Work instruction >> If a picture appears in the records, skip it; copy everything else exactly.

Data extracts >>
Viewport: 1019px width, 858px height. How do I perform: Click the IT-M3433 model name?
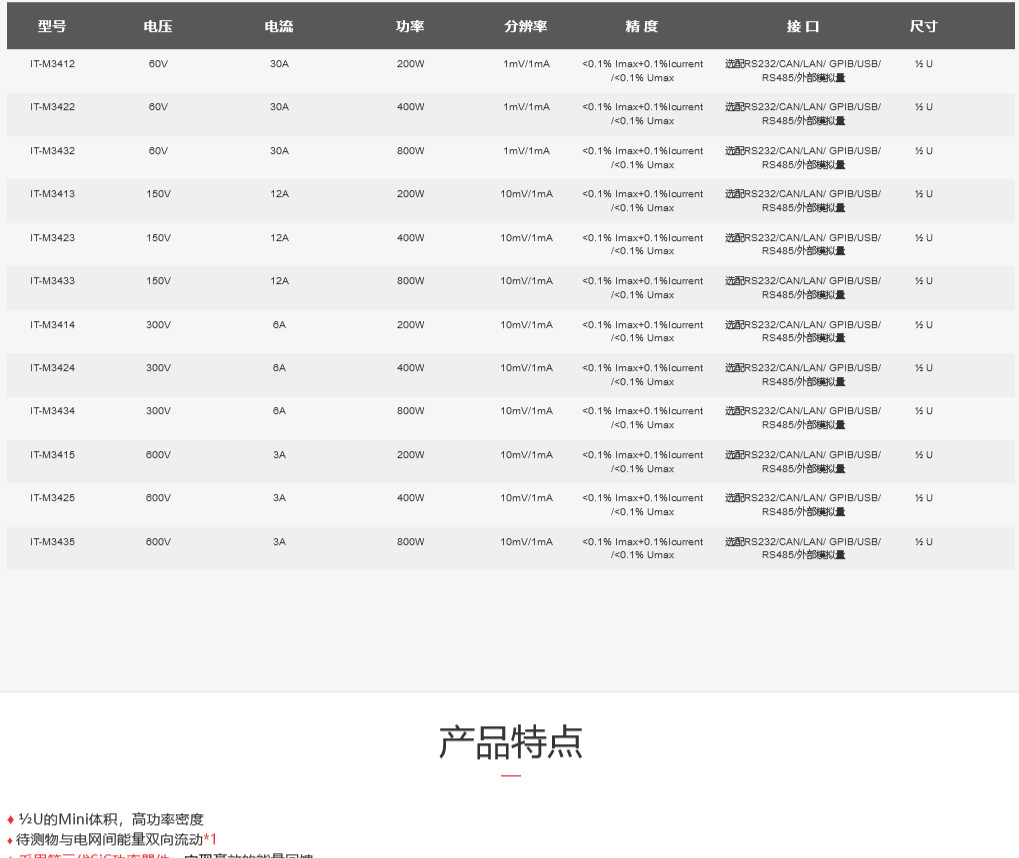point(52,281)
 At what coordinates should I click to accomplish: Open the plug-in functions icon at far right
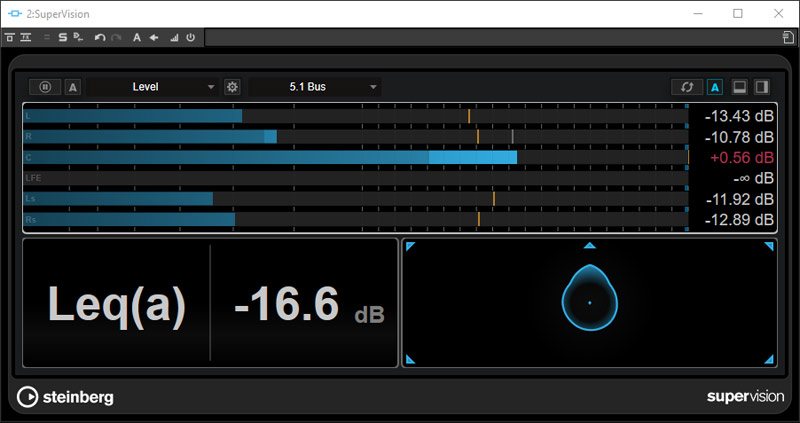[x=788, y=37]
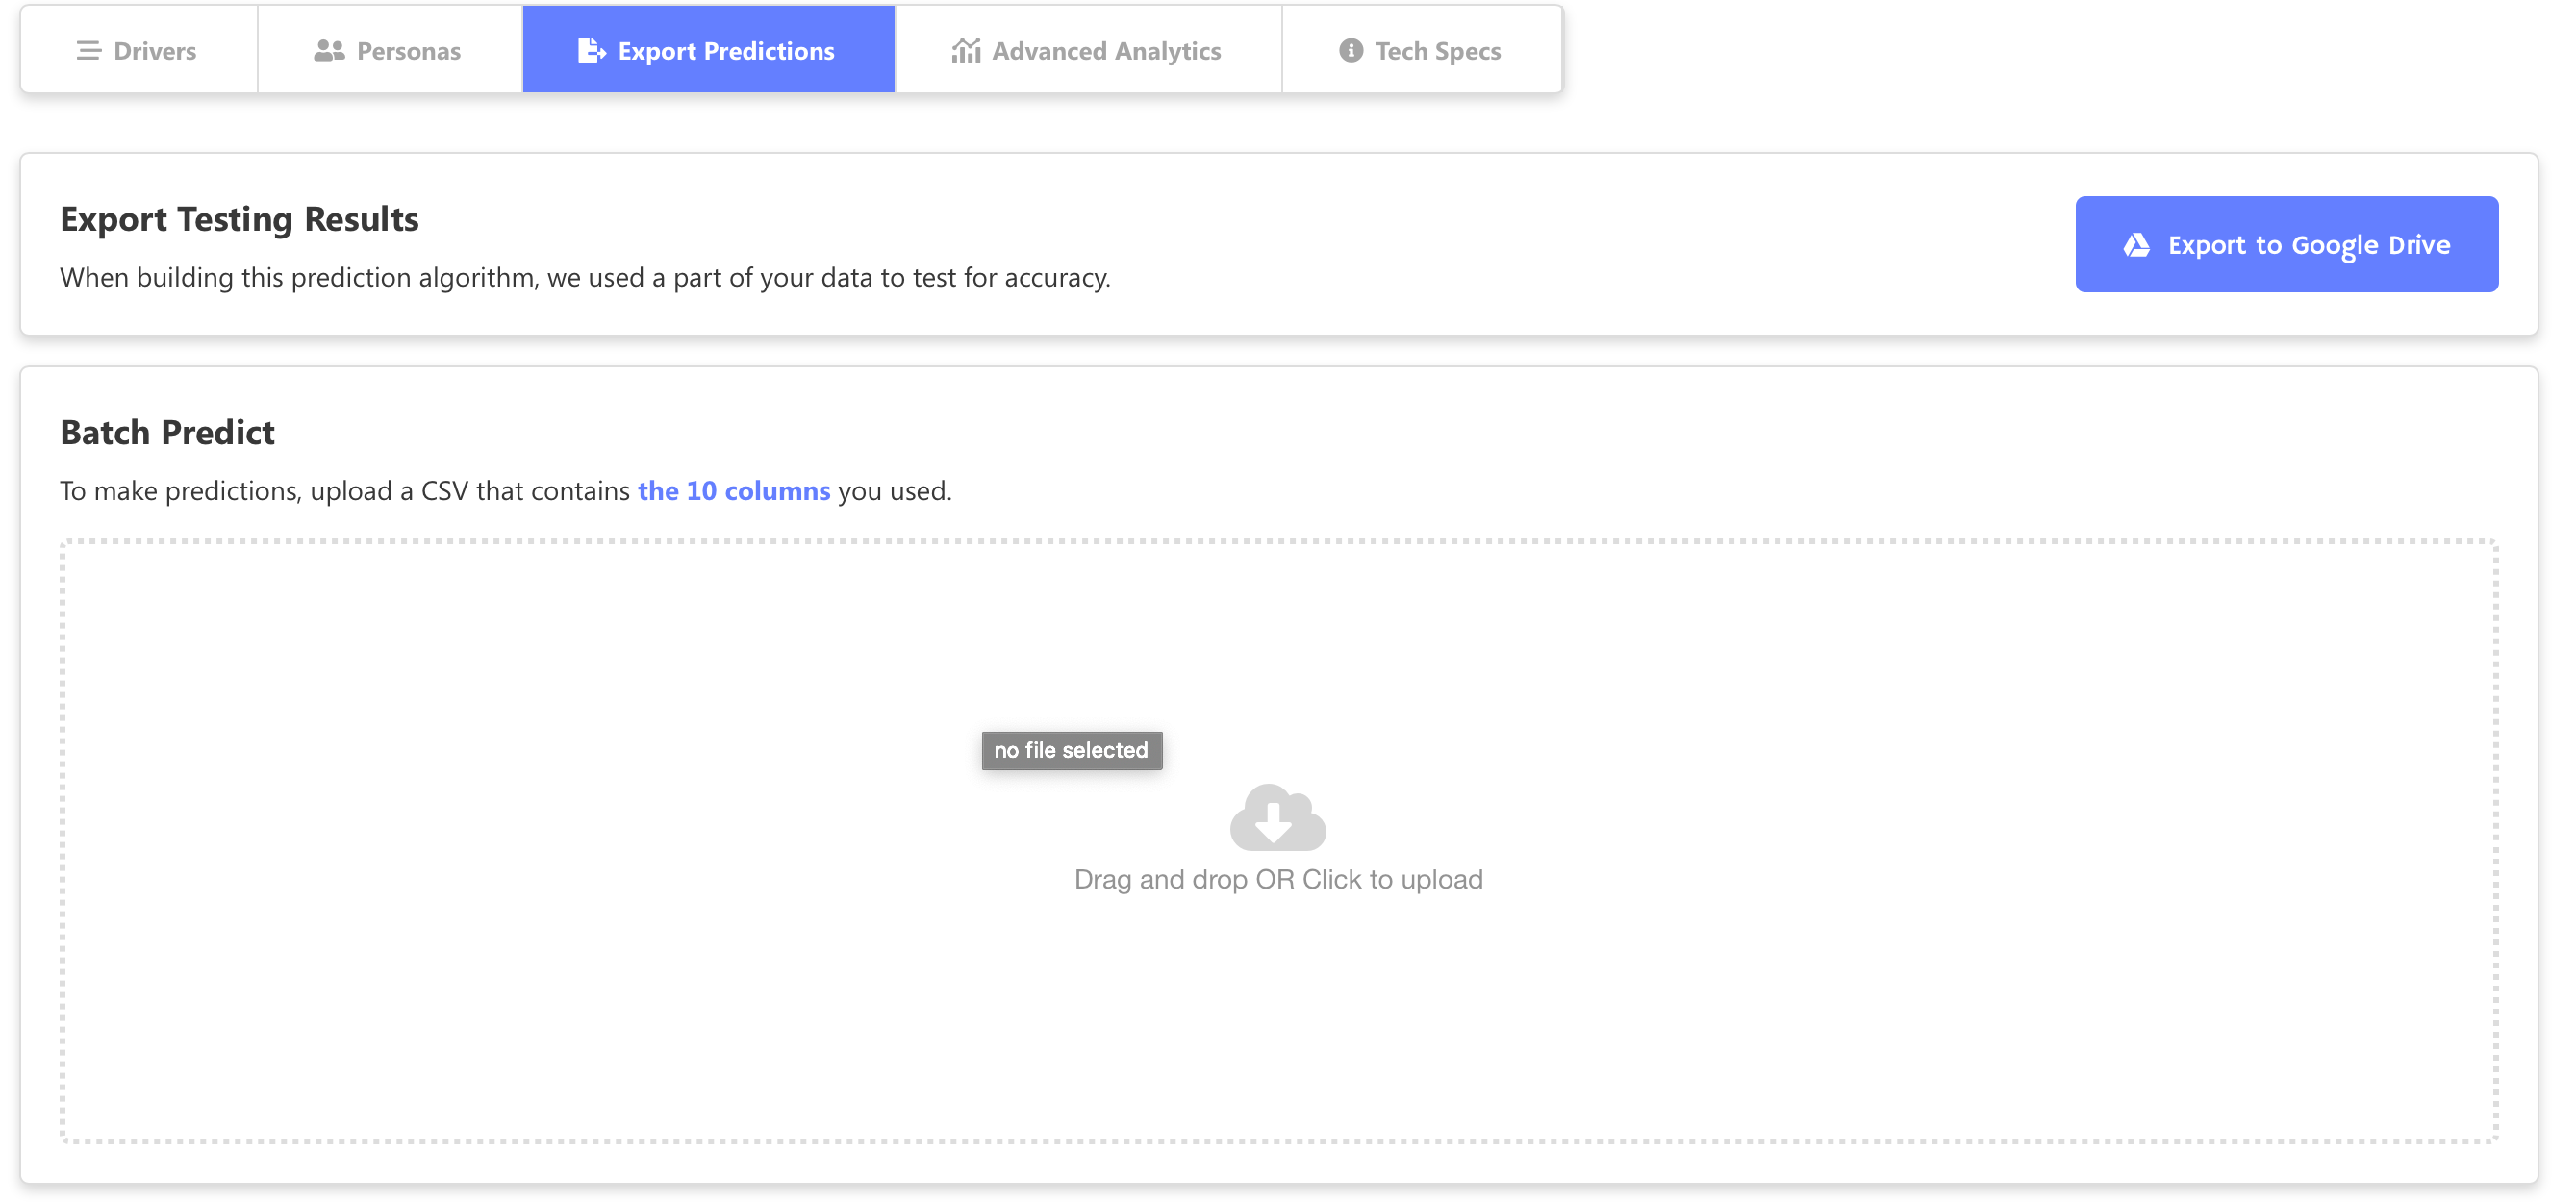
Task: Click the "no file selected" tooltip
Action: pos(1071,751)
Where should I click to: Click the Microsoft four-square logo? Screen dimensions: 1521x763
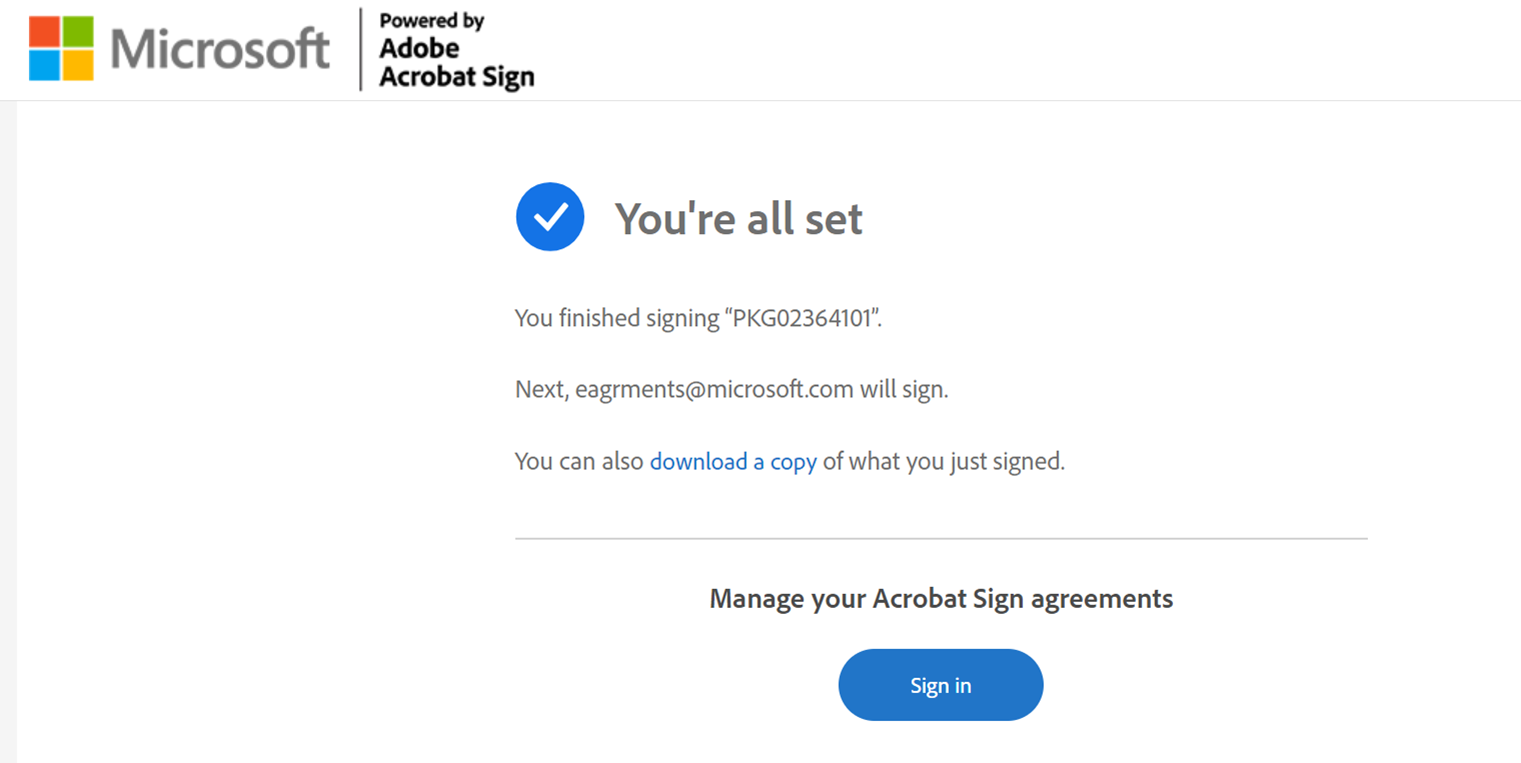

Solution to this task >>
Viewport: 1019px width, 858px height. How do I perform: Click the IT-M3433 model name?
point(52,281)
 At what coordinates should I click to accomplish: Open the plug-in functions icon at far right
[x=788, y=37]
Task: Click the "no file selected" tooltip
Action: pos(1071,751)
Where should I click to: Click the Microsoft four-square logo? Screen dimensions: 1521x763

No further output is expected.